Goal of the exercise: Please repeat the housing news roundup below word for word, from "- Homelessness has" to "in Miami Beach.".

Document passage:
------------------------------------------------------------

I would like to share a few headlines and brief analysis in Real Estate and [Housing] Development industry from the last few days. I hope you find them insightful:
- Housing affordability is plummeting. It's not just interest rates that are going up, everything else in the economy is getting more expensive as pandemic-era wage increases taper off. The National Association of Realtors affordability index has cratered nearly 40 points this year.
- Homelessness has long been a challenge of epidemic proportions throughout the world, even before it was exacerbated by the COVID-19 pandemic. We see technology disrupting and transforming other sectors all around us. Technology can be applied to help agencies apply a more hopeful, sustainable, and strategic approach, that’s focused sharply on early intervention and prevention before homelessness even happens.
- Read the top three takeaways from the New Markets Tax Credit (NMTC) 2022 Annual NMTC Summit in Miami Beach.
- Read Houston's approach to Homelessness and how they moved 25,000 people into their homes.

------------------------------------------------------------

Dataset excerpts:

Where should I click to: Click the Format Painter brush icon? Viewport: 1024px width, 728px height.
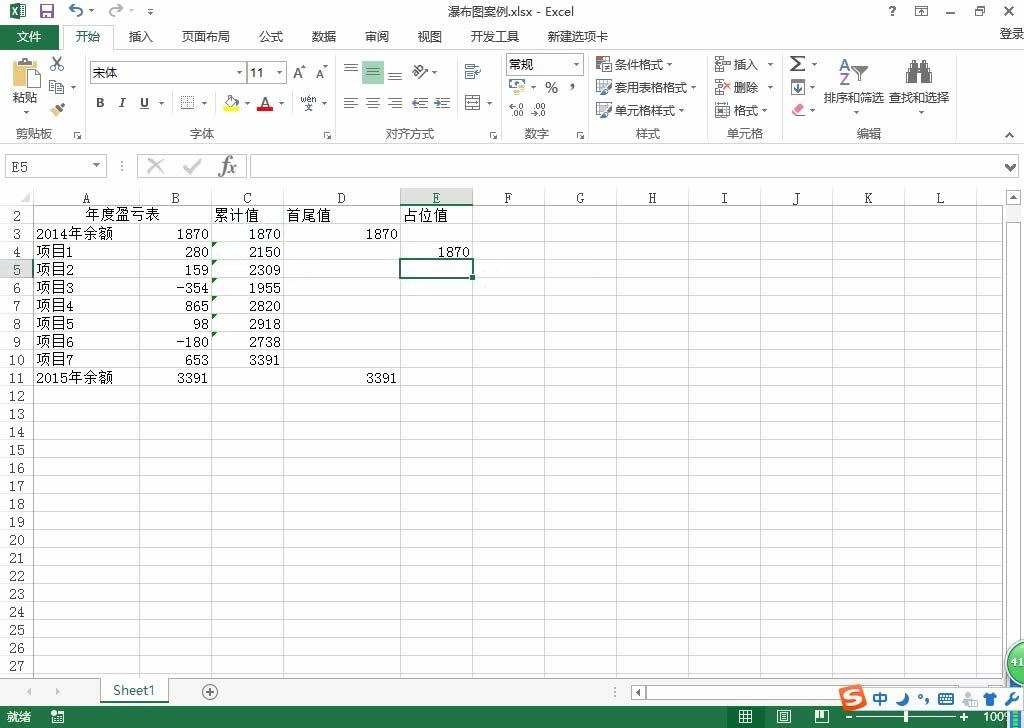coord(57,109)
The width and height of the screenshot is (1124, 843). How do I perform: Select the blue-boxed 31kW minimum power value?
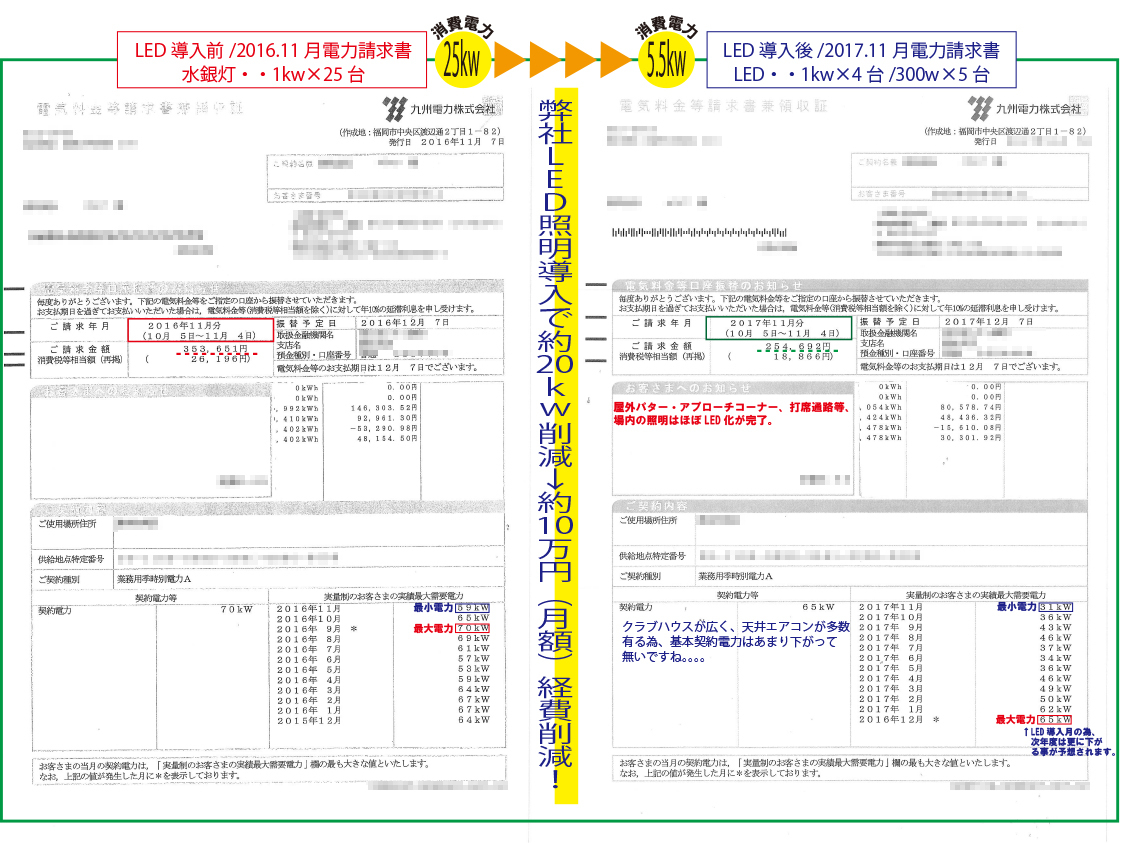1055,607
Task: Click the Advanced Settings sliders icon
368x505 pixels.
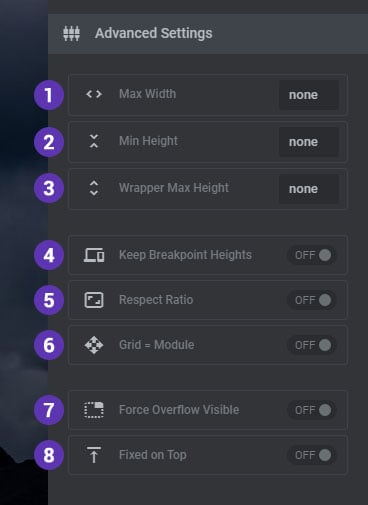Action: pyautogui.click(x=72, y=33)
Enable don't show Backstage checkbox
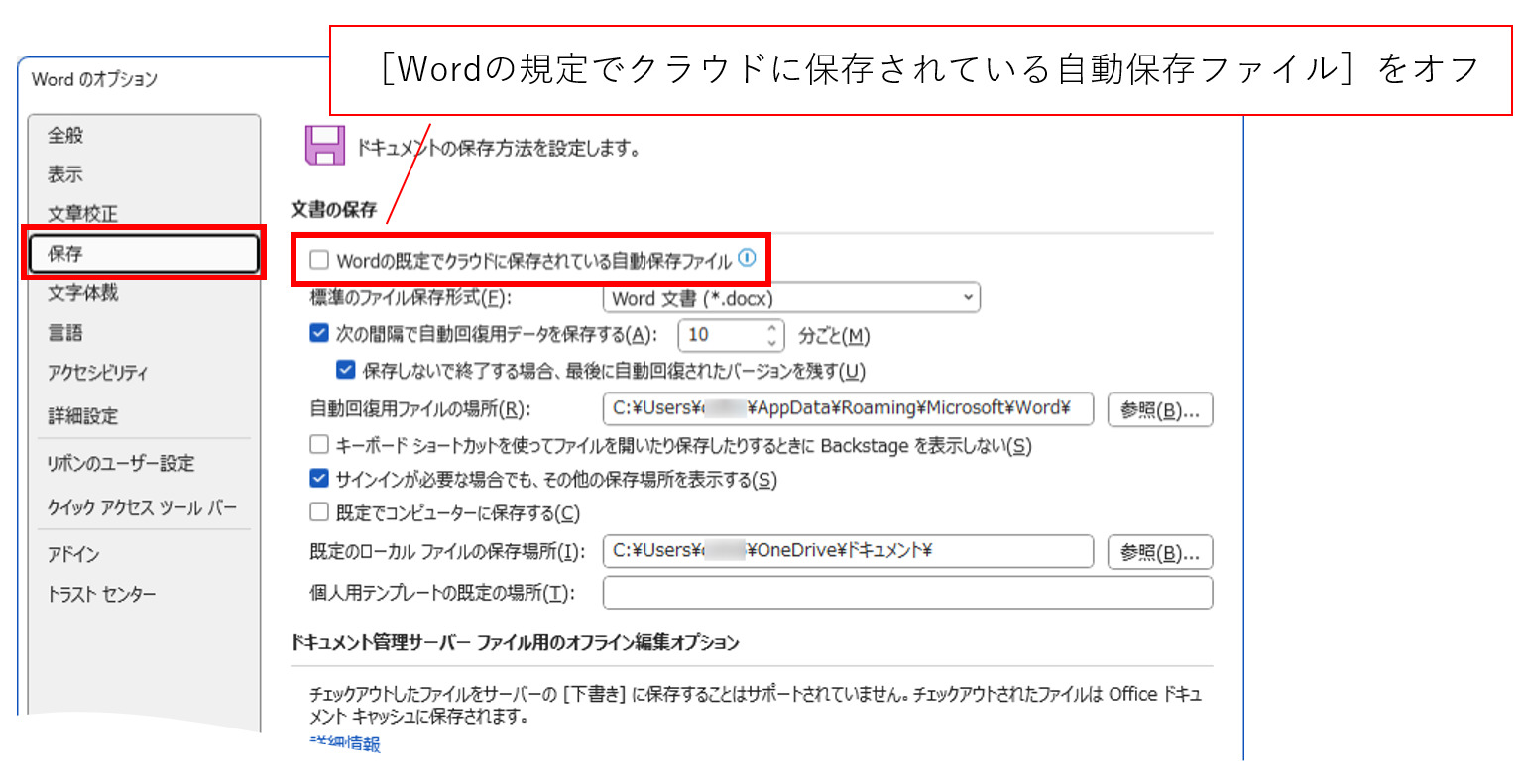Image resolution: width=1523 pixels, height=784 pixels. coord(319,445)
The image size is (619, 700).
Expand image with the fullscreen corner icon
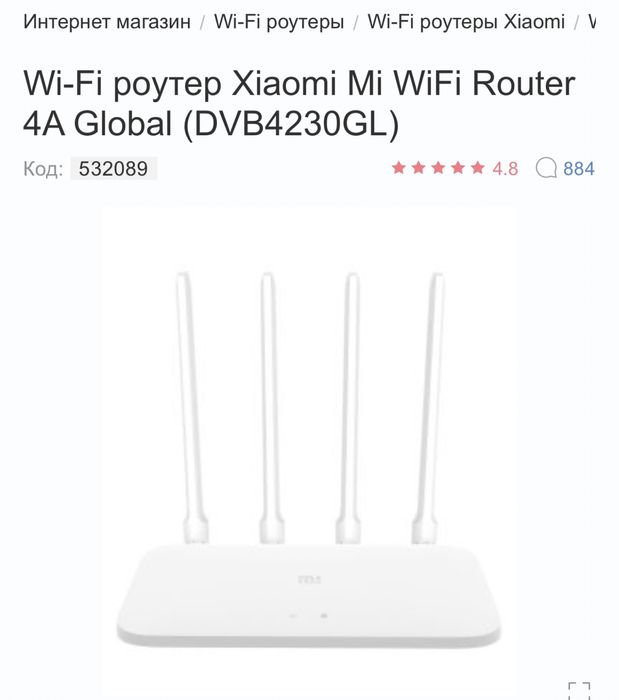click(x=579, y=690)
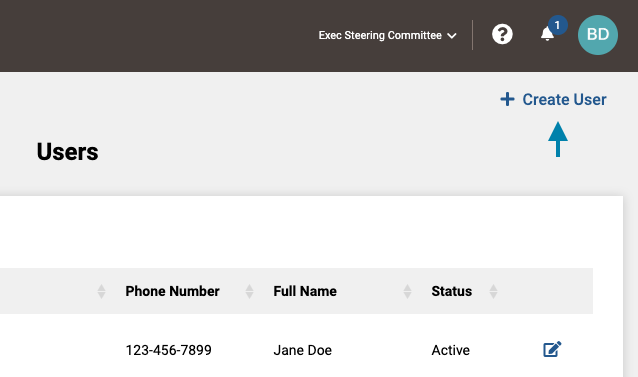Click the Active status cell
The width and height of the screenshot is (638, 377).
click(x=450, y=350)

------------------------------------------------------------

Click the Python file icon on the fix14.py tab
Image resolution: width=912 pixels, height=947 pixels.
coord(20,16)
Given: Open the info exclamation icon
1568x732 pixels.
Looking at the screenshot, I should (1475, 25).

------------------------------------------------------------

Your solution:
- Homelessness has long been a challenge of epidemic proportions throughout the world, even before it was exacerbated by the COVID-19 pandemic. We see technology disrupting and transforming other sectors all around us. Technology can be applied to help agencies apply a more hopeful, sustainable, and strategic approach, that’s focused sharply on early intervention and prevention before homelessness even happens.
- Read the top three takeaways from the New Markets Tax Credit (NMTC) 2022 Annual NMTC Summit in Miami Beach.